**Data records:**
+-------+

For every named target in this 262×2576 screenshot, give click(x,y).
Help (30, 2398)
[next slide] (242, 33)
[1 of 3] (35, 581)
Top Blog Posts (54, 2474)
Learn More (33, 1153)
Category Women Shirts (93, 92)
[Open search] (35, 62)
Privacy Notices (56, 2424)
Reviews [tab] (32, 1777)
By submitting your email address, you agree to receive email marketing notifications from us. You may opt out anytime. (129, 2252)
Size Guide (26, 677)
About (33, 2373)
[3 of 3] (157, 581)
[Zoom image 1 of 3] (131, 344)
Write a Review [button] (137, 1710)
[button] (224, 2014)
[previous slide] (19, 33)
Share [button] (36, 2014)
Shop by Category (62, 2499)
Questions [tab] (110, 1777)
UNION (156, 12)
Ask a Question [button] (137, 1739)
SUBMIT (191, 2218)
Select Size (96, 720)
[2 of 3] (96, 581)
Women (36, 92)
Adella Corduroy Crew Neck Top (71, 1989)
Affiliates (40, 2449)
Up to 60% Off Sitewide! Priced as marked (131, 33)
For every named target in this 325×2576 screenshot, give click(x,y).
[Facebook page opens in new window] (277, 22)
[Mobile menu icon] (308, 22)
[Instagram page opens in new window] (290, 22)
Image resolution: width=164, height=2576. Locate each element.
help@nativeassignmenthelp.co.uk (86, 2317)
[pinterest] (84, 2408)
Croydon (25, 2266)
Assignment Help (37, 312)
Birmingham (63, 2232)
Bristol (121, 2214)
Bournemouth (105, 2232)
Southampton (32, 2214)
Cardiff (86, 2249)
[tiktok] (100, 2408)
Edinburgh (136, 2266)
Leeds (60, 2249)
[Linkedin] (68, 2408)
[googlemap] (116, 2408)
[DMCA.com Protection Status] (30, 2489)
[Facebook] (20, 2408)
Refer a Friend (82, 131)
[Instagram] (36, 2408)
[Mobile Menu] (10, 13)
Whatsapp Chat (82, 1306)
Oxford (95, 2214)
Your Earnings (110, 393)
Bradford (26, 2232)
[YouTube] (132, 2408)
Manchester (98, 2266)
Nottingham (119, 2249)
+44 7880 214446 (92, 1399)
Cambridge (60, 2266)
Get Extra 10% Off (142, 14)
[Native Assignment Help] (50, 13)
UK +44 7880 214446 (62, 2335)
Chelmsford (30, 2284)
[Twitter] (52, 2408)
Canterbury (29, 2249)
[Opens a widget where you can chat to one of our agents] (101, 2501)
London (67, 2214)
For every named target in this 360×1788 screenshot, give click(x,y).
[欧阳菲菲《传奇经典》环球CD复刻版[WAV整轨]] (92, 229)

+-------+

**Problem description:** Each line that contains the string "named" should be copied from the data above.

**Your solution:**
For every named target in this 262×2576 screenshot, give click(x,y).
For every named target in this 325×2576 screenshot, give click(x,y).
For every named target in this 360×1788 screenshot, give click(x,y).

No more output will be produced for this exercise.